## Exercise goal
Set down verbatim the portion of the text on FDA-related bills starting at "S. 3506 – The" and ending at "here and here).".

## Page excerpt
◇ ◇ ◇ ◇ ◇ ◇ ◇

By Kurt R. Karst –
Just before Congress recessed for the month of August, and less than a month after the July 9th enactment of the FDA Safety and Innovation Act, several FDA-related bills were placed in the hoppers in the U.S. Senate and U.S. House of Representatives. With an election on the horizon and several other non-FDA-related issues to handle, it seems highly unlikely that Congress will be poised to tackle the FDA bills this year; however, they may provide some insight into some of the issues that will be debated in the 113th Congress come 2013.
H.R. 6272 – The Trial and Experimental Studies Transparency (“TEST”) Act of 2012
According to a press release from the primary sponsor of the bill, Rep. Ed Markey (D-MA), the TEST Act would close certain “clinical trial loopholes and bring certainty and transparency to life-saving research studies.” Among other things, the bill would amend the definitions of “applicable device clinical trial” and “applicable drug clinical trial” at PHS Act § 402(j)(1)(A) to require that “all interventional biomedical studies on humans” be registered at ClinicalTrials.gov “before the first participant is enrolled in the trial.” Although current draft guidance on clinical study registration explains that certain studies conducted outside of the United States do not need to be reported on Clinicaltrials.gov, the TEST Act specifically applies to “any interventional study of a [drug or device] conducted outside of the United States the results of which are submitted to the Secretary in support of” a marketing application, including a PMA and 510(k) notification for devices, and an IND, NDA, BLA, or ANDA for drugs and biologics. (Applications for biosimilars under PHS Act § 351(k) are not specifically mentioned in the bill, but the broad reference to PHS Act § 351 presumably includes them.) An “interventional study” is defined in the bill to mean “a study in human beings in which individuals are assigned by an investigator, based on a protocol, to receive specific interventions to evaluate their effects on biomedical or health-related outcomes.” Support for the TEST Act has already appeared in the pages of The New England Journal of Medicine (see here).
H.R. 6288 – The Patient Choice Act of 2012
According to Rep. Brian Bilbray (R-CA), who introduced H.R. 6288 (see here), the bill is intended to “speed up the approval process of drugs used in therapies and treatments of patients fighting life threatening diseases.” It would do so by establishing a “provisional approval” system for a product designated by FDA as a “fast track” product under FDC Act § 506. (FDASIA made several amendment to FDC Act § 506 – see here.) In order for FDA to grant a request for provisional approval, the Agency would have to determine that a product is “adequately safe.” This term is defined in the bill to mean that “for at least one population, the risk of death or morbidity caused directly by an adverse effect of the drug, as determined in one or more safety studies or through other data that the Secretary determines are sufficient, is unlikely to be greater than the combined direct and secondary risks of death or morbidity, as established in the literature or historical data” of the target disease, among other things. The bill also contains provisions on the requirements for products granted provisional approval, and on the timing of the start of marketing exclusivity.
H.R. 6342 – The Compassionate Freedom of Choice Act of 2012
The Compassionate Freedom of Choice Act of 2012 was introduced by Rep. Ron Paul (R-TX) (see here) and is intended to allow the importation, distribution, and sale of investigational drugs and devices by terminally ill patients if their physicians certify: “(i) such patients have no other treatment options; and (ii) the patient executes written, informed consent that they are aware of any potential risks from the drug, device, or treatment.” According to one advocacy group, H.R. 6342 “would substantially limit FDA’s ability to second-guess treating physicians’ decisions concerning the standard and methods of care available to terminally ill patients.”
S. 3506 – The Ethical Pathway Act of 2012
S. 3506 was introduced by Sen. Bernie Sanders (I-VT) and is intended to “eliminate requirements to undertake duplicative clinical testing of new pharmaceutical drugs, vaccines, biological products or medical devices, when such duplication is inconsistent with relevant ethical norms” (e.g., the Declaration of Helsinki). To do this, the bill, if enacted, would require FDA to establish a mechanism by which an applicant may request a cost-sharing arrangement with the owner of existing regulatory test data. The bill is in line with other legislation introduced by Sen. Sanders to create a prize-based system for new drugs, instead of one with patent and non-patent exclusivity incentives (see here and here).

◇ ◇ ◇ ◇ ◇ ◇ ◇

## Stored data

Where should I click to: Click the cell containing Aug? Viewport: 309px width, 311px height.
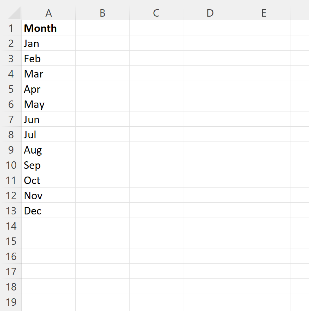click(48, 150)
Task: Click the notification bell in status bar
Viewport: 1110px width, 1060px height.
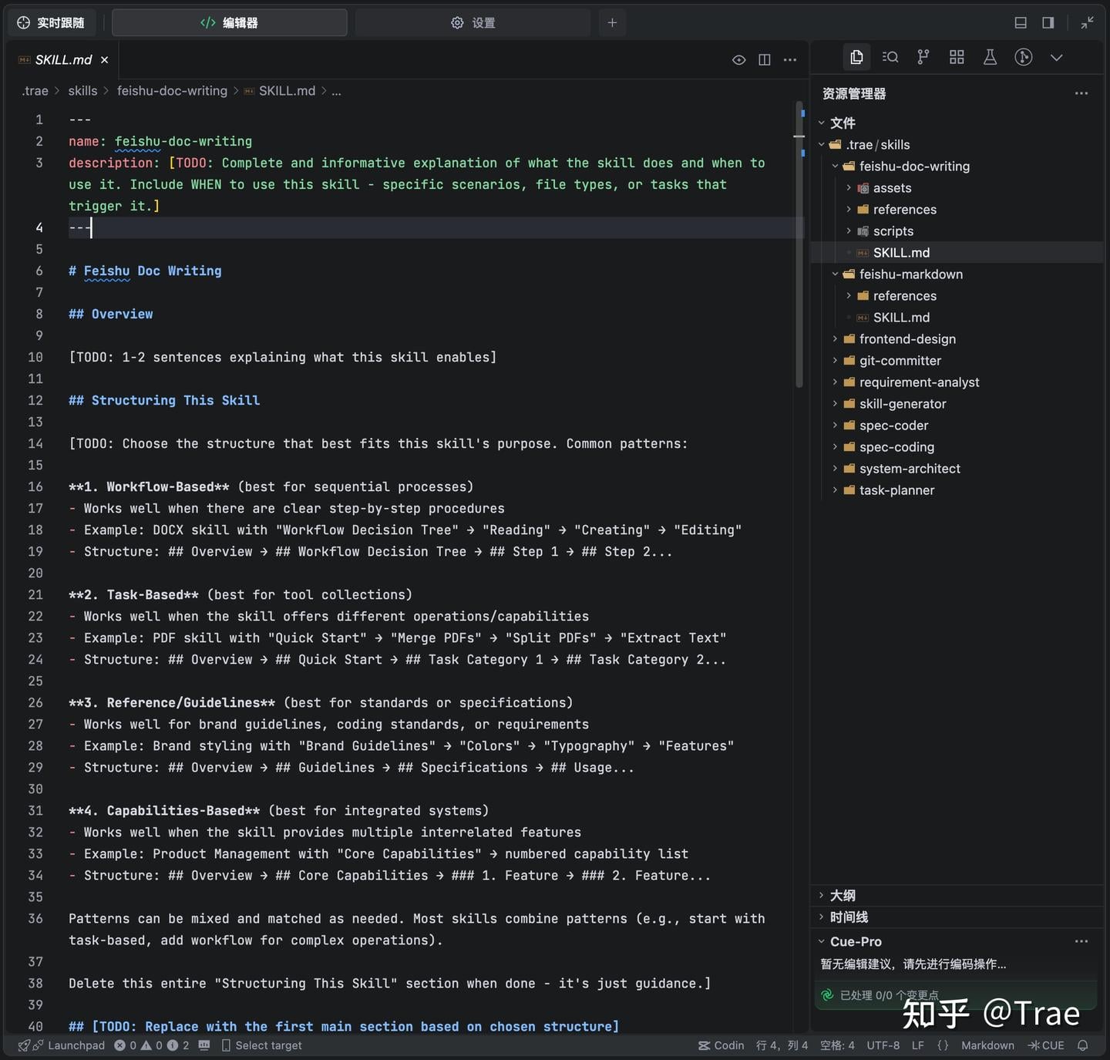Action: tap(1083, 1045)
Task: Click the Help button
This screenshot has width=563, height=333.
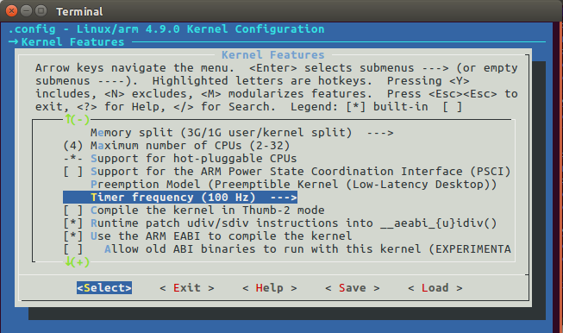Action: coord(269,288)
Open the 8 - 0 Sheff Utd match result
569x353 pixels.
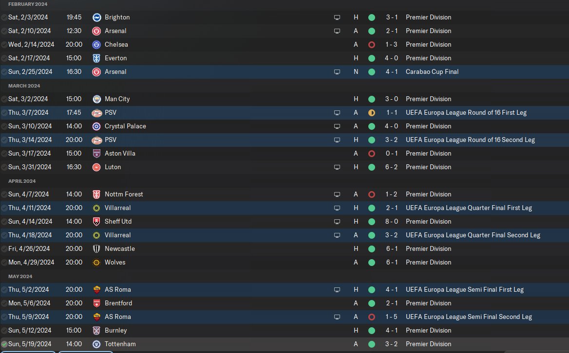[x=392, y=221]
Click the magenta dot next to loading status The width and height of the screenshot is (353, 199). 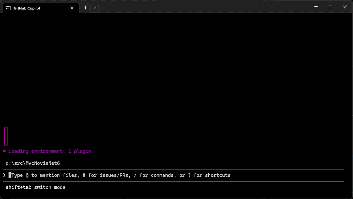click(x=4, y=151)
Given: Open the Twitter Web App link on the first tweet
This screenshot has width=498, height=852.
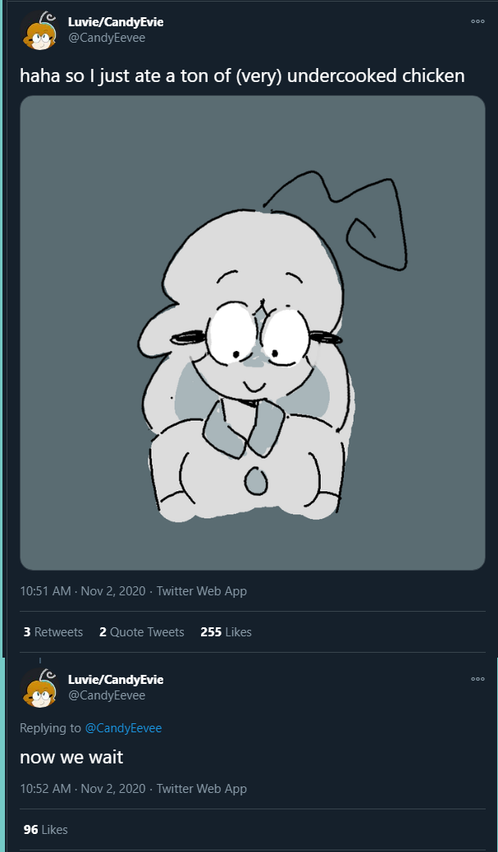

◇ ◇ ◇ ◇ ◇ ◇ ◇

## Response box
S. 3506 – The Ethical Pathway Act of 2012
S. 3506 was introduced by Sen. Bernie Sanders (I-VT) and is intended to “eliminate requirements to undertake duplicative clinical testing of new pharmaceutical drugs, vaccines, biological products or medical devices, when such duplication is inconsistent with relevant ethical norms” (e.g., the Declaration of Helsinki). To do this, the bill, if enacted, would require FDA to establish a mechanism by which an applicant may request a cost-sharing arrangement with the owner of existing regulatory test data. The bill is in line with other legislation introduced by Sen. Sanders to create a prize-based system for new drugs, instead of one with patent and non-patent exclusivity incentives (see here and here).